--- RECORD EXCERPTS Enclosed Below ---

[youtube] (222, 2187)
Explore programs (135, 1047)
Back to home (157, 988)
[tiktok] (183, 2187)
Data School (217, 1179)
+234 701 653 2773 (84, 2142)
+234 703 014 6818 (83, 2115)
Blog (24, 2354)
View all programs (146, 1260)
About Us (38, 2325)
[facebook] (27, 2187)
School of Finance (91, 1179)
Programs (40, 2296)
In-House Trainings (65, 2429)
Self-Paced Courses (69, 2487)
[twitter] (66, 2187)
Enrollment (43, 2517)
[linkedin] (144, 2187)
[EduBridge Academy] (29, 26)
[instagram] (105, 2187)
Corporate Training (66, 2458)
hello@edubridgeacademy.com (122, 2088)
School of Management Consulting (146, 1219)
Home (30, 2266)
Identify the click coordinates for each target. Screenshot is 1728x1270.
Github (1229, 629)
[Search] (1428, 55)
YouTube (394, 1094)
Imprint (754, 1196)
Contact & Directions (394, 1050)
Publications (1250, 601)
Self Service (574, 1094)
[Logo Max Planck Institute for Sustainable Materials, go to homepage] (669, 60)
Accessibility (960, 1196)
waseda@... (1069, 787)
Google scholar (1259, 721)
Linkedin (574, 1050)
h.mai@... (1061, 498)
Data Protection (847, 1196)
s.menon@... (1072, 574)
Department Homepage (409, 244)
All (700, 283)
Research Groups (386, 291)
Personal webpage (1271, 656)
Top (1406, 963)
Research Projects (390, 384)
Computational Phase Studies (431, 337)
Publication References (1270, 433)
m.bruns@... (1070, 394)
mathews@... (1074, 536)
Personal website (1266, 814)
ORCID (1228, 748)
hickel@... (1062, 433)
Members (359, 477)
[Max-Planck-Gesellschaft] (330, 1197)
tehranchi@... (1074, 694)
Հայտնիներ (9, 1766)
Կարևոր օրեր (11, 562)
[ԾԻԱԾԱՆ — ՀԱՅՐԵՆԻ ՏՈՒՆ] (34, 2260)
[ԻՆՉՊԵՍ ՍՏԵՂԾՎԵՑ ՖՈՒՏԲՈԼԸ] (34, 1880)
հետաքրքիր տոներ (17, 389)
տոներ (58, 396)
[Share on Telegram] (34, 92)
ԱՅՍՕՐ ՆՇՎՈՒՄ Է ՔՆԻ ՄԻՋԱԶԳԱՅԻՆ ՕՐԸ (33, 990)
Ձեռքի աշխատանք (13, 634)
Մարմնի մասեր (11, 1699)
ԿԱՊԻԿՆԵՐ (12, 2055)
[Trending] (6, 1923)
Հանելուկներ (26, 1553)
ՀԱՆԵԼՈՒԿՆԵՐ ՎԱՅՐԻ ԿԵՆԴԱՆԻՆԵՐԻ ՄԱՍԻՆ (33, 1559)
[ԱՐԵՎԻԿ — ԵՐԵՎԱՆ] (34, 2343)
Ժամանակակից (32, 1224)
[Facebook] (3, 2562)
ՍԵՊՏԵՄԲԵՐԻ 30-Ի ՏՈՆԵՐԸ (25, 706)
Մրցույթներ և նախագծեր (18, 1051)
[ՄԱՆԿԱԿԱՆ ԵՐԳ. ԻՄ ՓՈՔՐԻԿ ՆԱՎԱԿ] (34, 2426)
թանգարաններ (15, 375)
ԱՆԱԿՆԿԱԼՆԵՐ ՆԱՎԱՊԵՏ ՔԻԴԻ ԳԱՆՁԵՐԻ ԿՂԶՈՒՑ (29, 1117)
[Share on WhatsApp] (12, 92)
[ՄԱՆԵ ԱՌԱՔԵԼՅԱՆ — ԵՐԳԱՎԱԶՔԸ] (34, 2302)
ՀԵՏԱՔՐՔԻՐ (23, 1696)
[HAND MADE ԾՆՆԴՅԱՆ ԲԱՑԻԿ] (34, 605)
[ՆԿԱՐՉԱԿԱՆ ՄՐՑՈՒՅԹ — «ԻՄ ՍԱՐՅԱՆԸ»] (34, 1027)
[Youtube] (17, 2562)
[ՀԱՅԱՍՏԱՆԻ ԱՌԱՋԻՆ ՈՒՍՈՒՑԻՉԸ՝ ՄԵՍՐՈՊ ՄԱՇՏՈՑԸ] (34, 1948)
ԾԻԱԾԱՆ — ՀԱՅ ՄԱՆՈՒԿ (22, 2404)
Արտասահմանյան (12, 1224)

--- End of Enclosed RECORD EXCERPTS ---

EXERCISE DIRECTIONS →
Check each line of the listing for "Planck". Show those that have it.

RESULT →
[Logo Max Planck Institute for Sustainable Materials, go to homepage] (669, 60)
[Max-Planck-Gesellschaft] (330, 1197)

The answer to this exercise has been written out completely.